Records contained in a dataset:
##########
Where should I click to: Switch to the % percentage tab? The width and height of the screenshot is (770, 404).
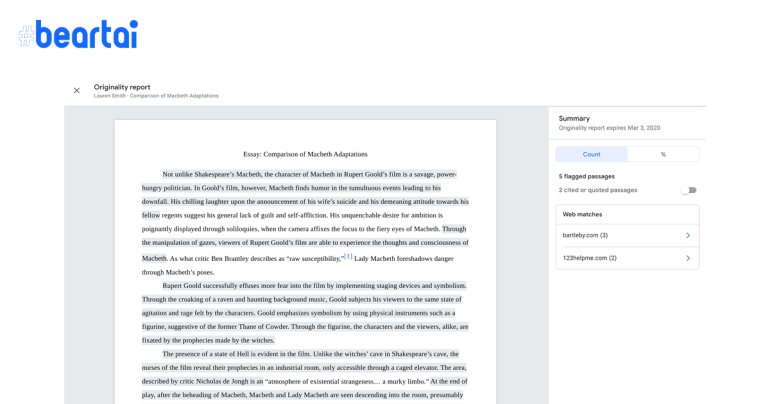coord(663,154)
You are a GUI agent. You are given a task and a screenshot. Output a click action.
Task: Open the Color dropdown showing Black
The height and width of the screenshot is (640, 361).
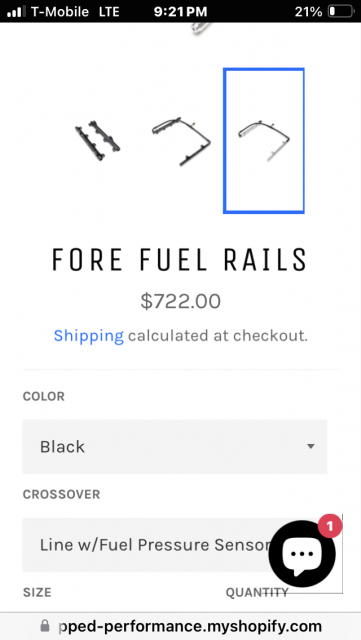point(175,447)
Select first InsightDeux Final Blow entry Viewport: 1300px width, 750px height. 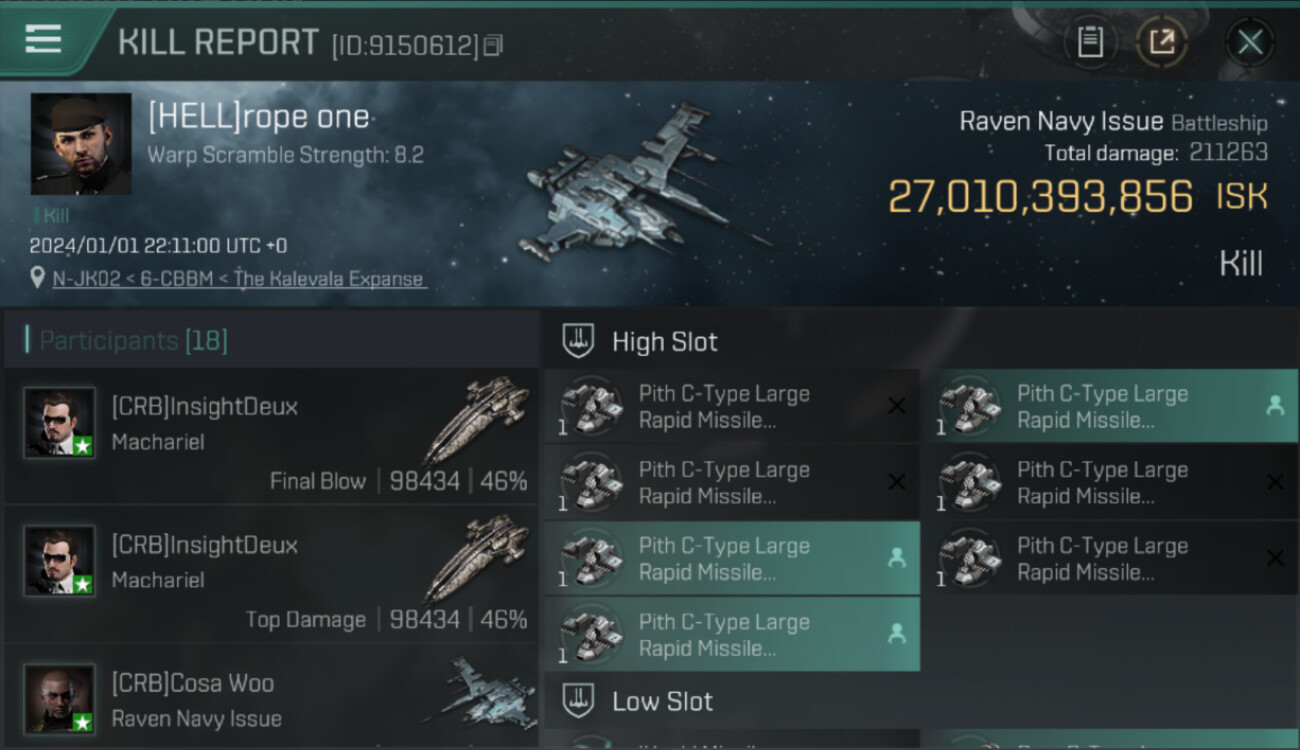[271, 436]
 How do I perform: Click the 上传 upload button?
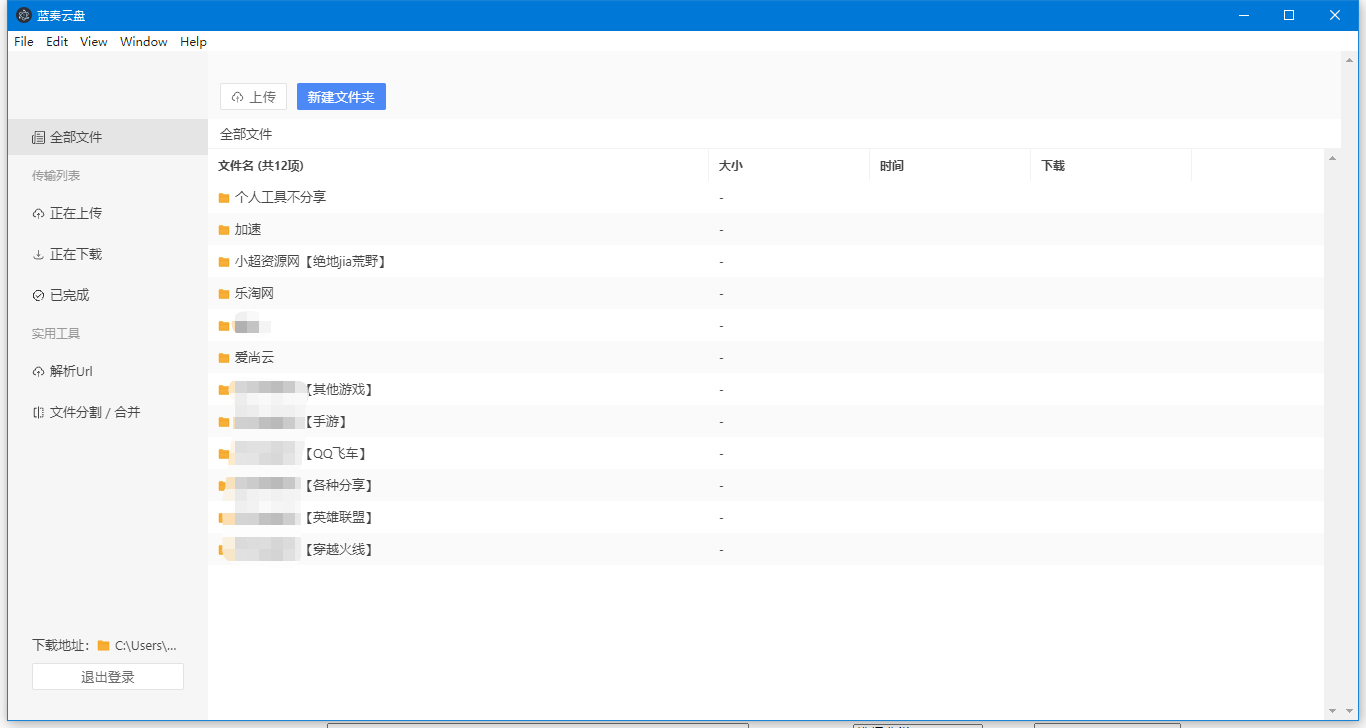253,96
##########
PROBLEM STATEMENT
Could you please write out exactly the lines from the start of the entries above through the line that holds "Task: Open the Color dropdown showing Black", both included, with no pictures?

SOLUTION
Where should I click to: Switch to the % percentage tab? The width and height of the screenshot is (770, 404).
coord(663,154)
You are a GUI agent. You are given a task and a screenshot. Output a click action.
Task: Open the Color dropdown showing Black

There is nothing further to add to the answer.